Pressure growing on gold mining firms to up game in GHG emission stakes

PRESSURE is increasing on the world’s gold mining sector to improve its greenhouse gas (GHG) emissions, said Reuters.

Citing data from an ESG consultancy, Skarn Associates, the newswire said that gold mining firms have higher Scope 1 and 2 emissions than miners of nickel, copper, iron ore and metallurgical coal before factoring in freight and downstream emissions.

The World Gold Council estimates the sector emitted 32,689 tons of CO2 equivalent per tonne of gold produced in 2018, up 12% from the 2017 total, said Reuters. Gold companies have not yet published estimates for 2019.

Gold grades are falling which requires mining firms to extract more rock for each ounce of gold in an energy-intensive process, said Reuters.
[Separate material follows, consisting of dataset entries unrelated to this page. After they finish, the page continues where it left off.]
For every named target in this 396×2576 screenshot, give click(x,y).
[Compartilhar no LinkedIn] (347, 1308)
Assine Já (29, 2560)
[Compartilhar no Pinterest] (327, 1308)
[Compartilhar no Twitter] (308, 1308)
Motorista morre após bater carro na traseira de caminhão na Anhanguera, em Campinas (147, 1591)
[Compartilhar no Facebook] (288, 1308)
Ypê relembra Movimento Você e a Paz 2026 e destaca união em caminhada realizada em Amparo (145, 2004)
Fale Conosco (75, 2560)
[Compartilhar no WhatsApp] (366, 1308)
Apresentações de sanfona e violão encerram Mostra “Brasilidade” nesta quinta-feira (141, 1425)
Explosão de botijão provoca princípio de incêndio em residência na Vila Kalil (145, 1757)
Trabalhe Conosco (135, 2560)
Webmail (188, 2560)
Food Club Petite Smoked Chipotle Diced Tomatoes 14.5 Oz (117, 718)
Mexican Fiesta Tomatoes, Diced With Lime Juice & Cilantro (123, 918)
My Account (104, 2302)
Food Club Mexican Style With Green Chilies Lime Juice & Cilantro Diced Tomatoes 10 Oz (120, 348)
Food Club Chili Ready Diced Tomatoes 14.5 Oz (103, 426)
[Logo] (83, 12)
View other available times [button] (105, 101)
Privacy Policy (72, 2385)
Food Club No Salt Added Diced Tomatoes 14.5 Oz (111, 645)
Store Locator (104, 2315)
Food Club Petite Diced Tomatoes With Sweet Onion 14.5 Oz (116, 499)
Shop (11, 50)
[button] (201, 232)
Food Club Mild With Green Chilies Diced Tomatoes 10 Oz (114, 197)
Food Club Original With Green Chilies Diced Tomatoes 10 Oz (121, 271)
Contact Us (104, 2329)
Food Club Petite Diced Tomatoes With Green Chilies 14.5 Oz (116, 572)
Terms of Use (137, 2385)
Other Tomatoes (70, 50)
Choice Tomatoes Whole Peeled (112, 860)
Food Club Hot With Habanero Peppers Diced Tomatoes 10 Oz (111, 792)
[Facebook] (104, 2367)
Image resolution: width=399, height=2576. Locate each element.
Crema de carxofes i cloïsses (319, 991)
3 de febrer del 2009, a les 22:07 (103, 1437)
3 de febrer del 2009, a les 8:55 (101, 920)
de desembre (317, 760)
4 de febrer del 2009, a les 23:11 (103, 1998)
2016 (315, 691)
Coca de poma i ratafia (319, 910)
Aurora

In South Africa, delays in permitting have prevented gold miners such as Sibanye-Stillwater from installing renewable energy on its mines whilst having to factor in high Scope 2 emissions owing to its reliance on Eskom, the state-owned power utility.

“There will obviously be increasing pressure to reduce emissions from the mines,” said a Sibanye-Stillwater spokesman. “But consideration needs to be given to the role and impact of Eskom and limited options available to the gold mines.”

George Cheveley, portfolio manager at Ninety One, which holds more than a billion dollars in gold assets, said gold miners’ emissions data had influenced decisions to shift the weight at which to hold certain companies in his funds.

“These numbers are increasingly important – carbon taxes could come in, so you need to establish your exposure,” he told Reuters.

In South Africa, Africa’s second largest producer of gold, a carbon tax on Scope 1 emissions is already in place, and is set to expand to apply to Scope 2 emissions as well from the start of 2023, the newswire said.